═════ AVAILABLE RECORDS
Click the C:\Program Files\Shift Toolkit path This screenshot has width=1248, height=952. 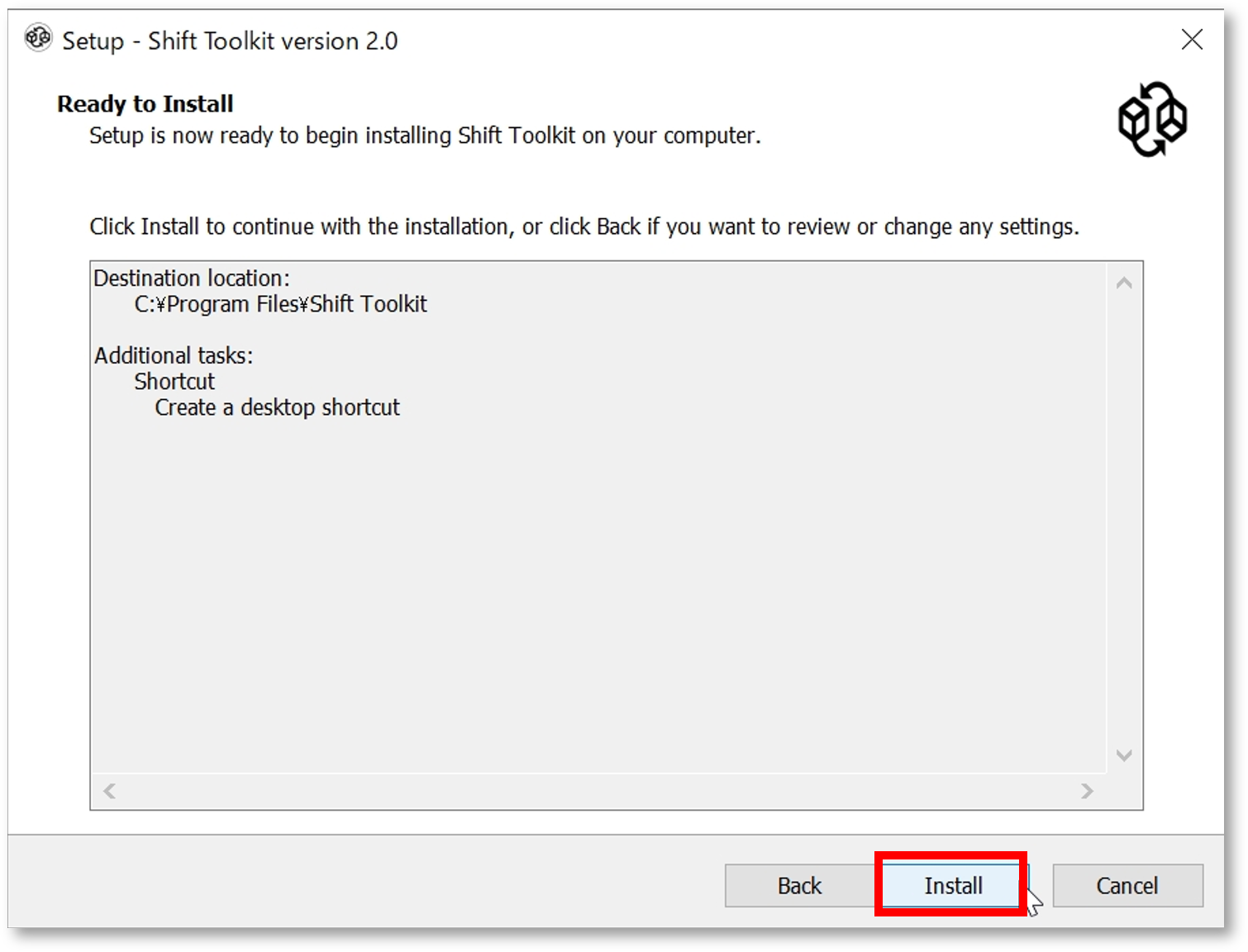click(281, 304)
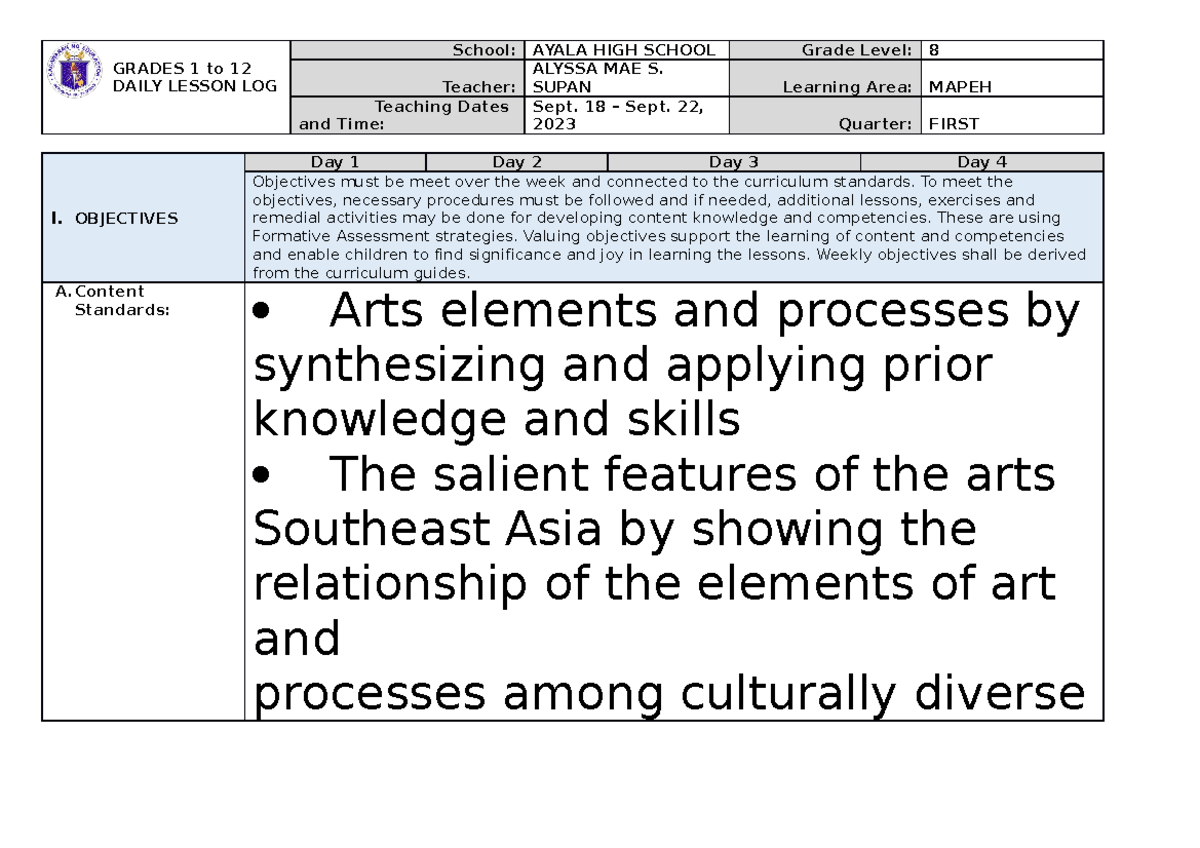Select the School: label cell
The height and width of the screenshot is (848, 1200).
coord(485,49)
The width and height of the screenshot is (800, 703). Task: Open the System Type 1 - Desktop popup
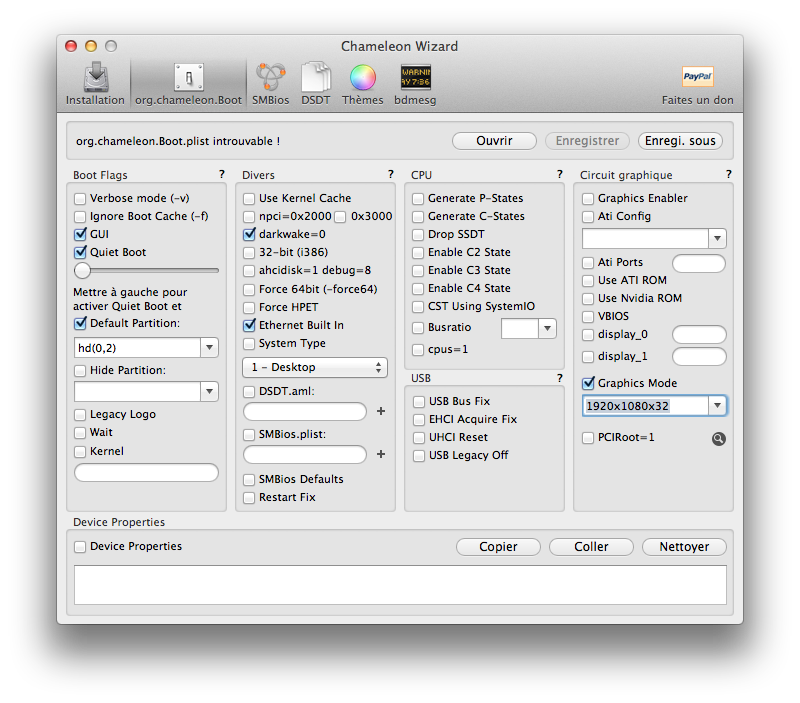tap(315, 367)
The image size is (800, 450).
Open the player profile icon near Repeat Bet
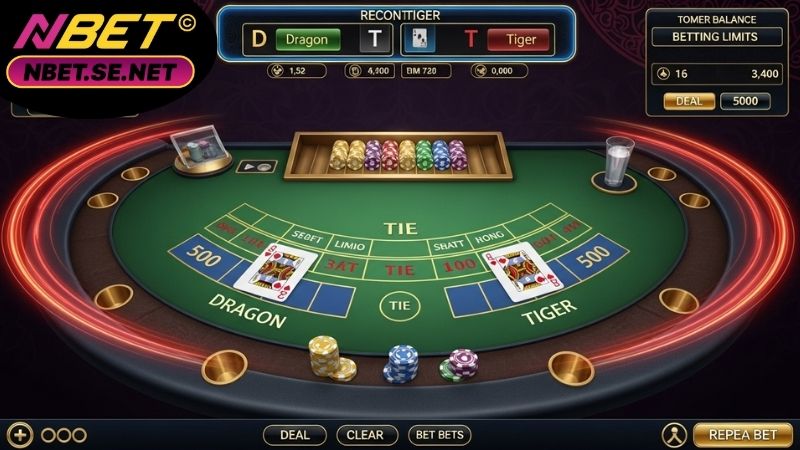(674, 435)
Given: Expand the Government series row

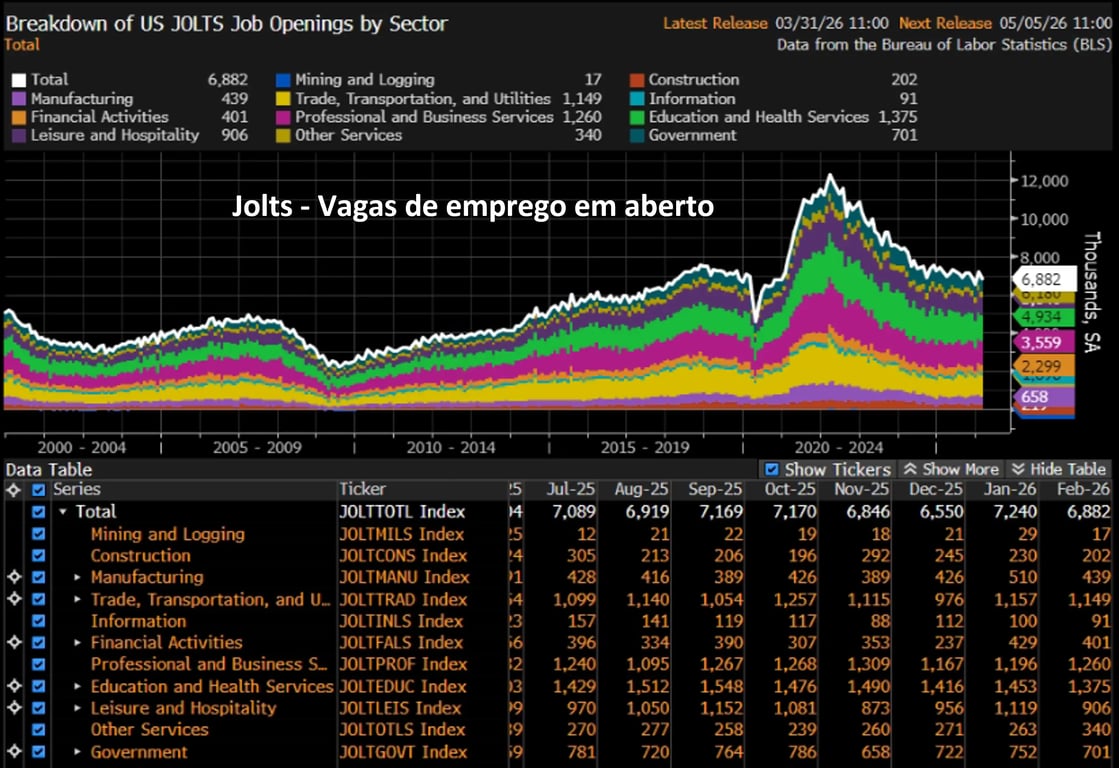Looking at the screenshot, I should click(78, 752).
══════════
» TASK TO CARRY OUT
Copy the data word for word from the line that contains "The image size is (800, 450)." through the end of the data, both ends included. Leave out the pictures.

» SOLUTION FOR THIS PROBLEM
The image size is (800, 450).
Open the player profile icon near Repeat Bet
(674, 435)
Given: Expand the Government series row

Looking at the screenshot, I should click(78, 752).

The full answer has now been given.